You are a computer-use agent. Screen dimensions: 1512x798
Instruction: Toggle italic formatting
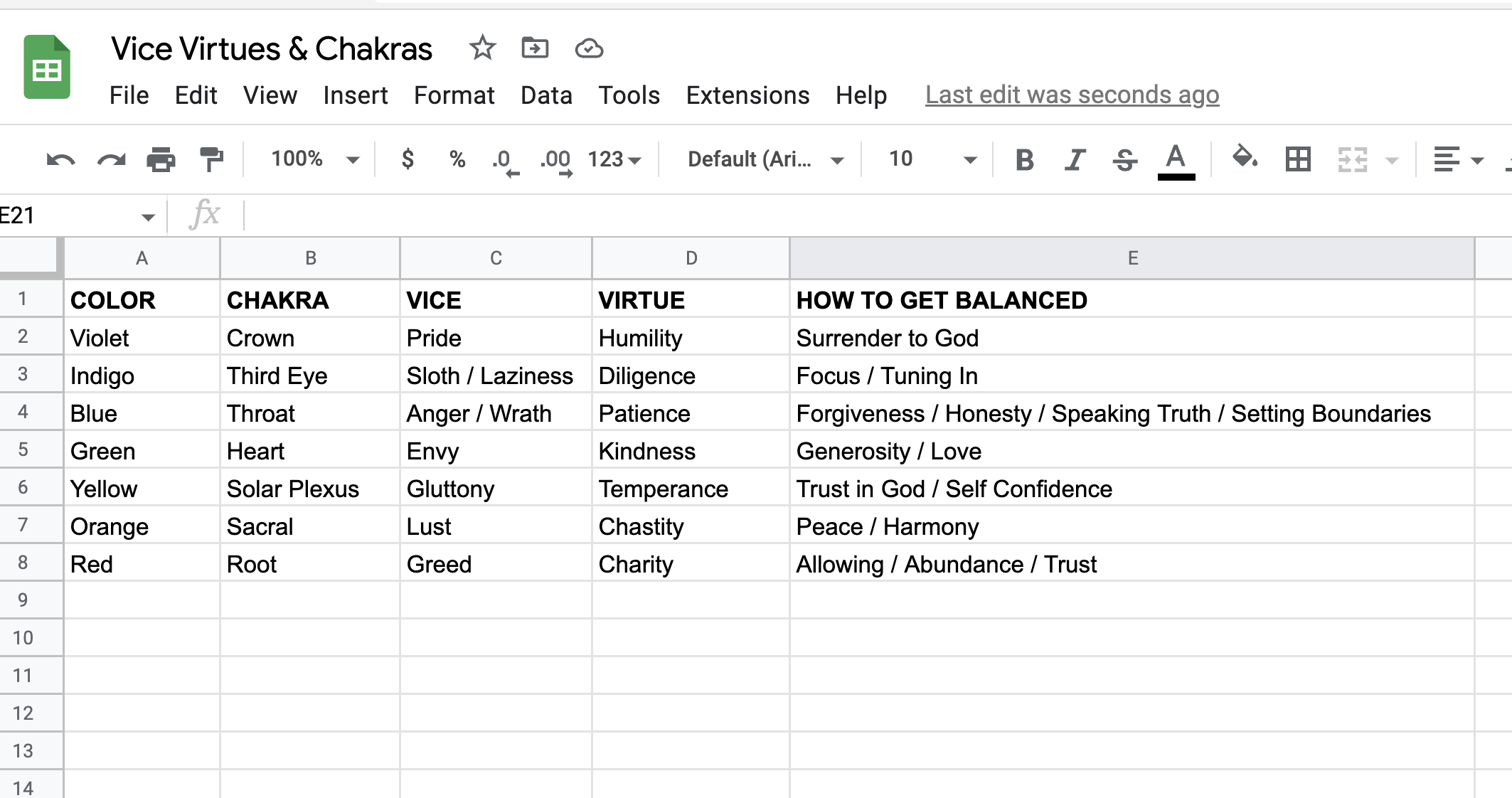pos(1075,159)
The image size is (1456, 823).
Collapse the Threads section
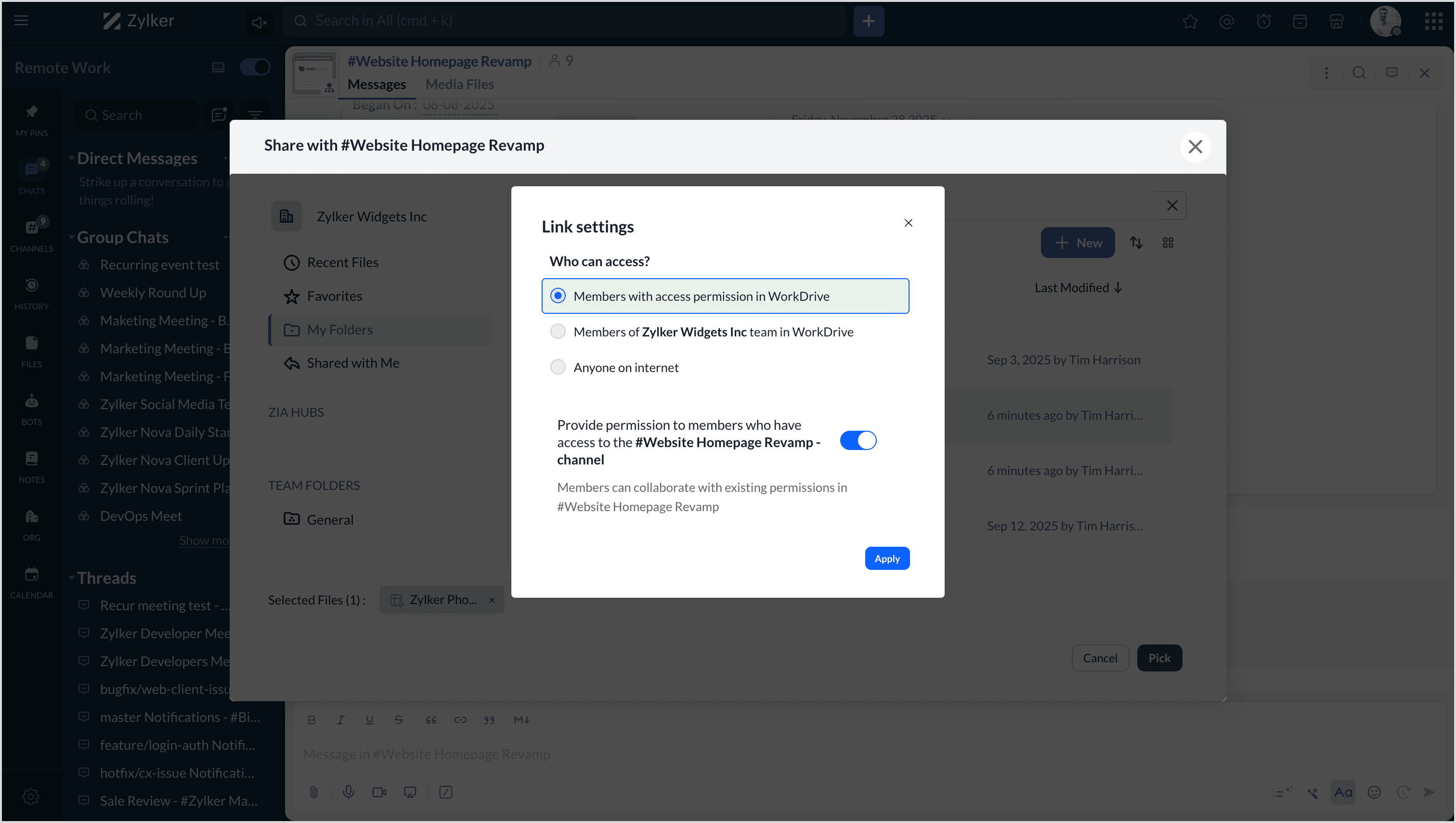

* _The task_
Repeat the full listing above without altering a word, and skip the pictures.

* _Expected answer_
You are a computer-use agent. Screen dimensions: 1512x798
Instruction: Toggle italic formatting
pos(1075,159)
The image size is (1456, 823).
Collapse the Threads section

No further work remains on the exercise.